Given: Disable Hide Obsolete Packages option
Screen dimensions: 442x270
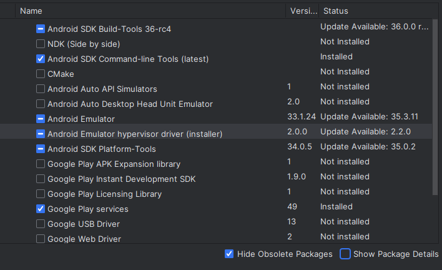Looking at the screenshot, I should (x=229, y=254).
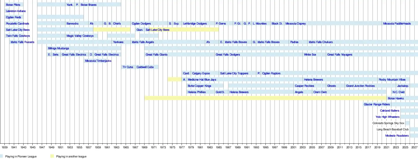
Task: Open the Boise Pilots team link
Action: (x=13, y=5)
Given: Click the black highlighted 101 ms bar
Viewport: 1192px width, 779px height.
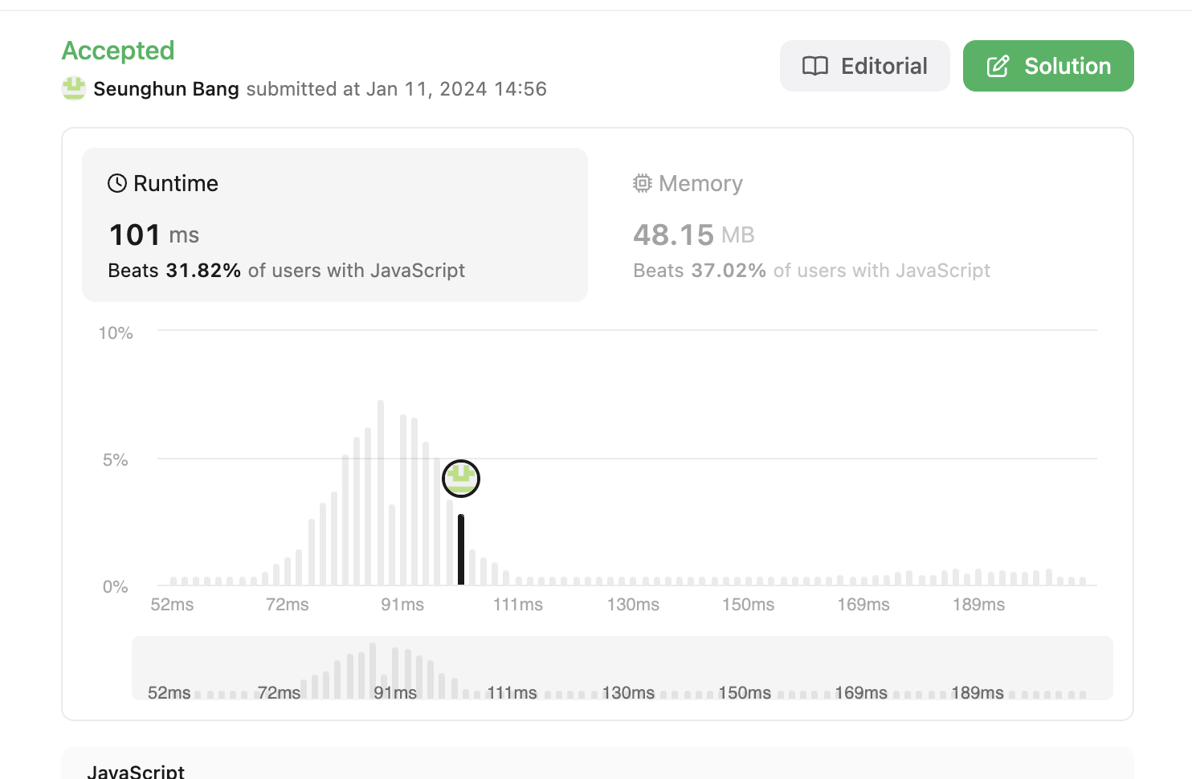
--------------------
## Problem requirements
After removing the pictures, restate the whole listing above word for word.

## Reply to the exercise
Given: Disable Hide Obsolete Packages option
Screen dimensions: 442x270
Looking at the screenshot, I should (x=229, y=254).
Task: Open the Boise Pilots team link
Action: (x=13, y=5)
Given: Click the black highlighted 101 ms bar
Viewport: 1192px width, 779px height.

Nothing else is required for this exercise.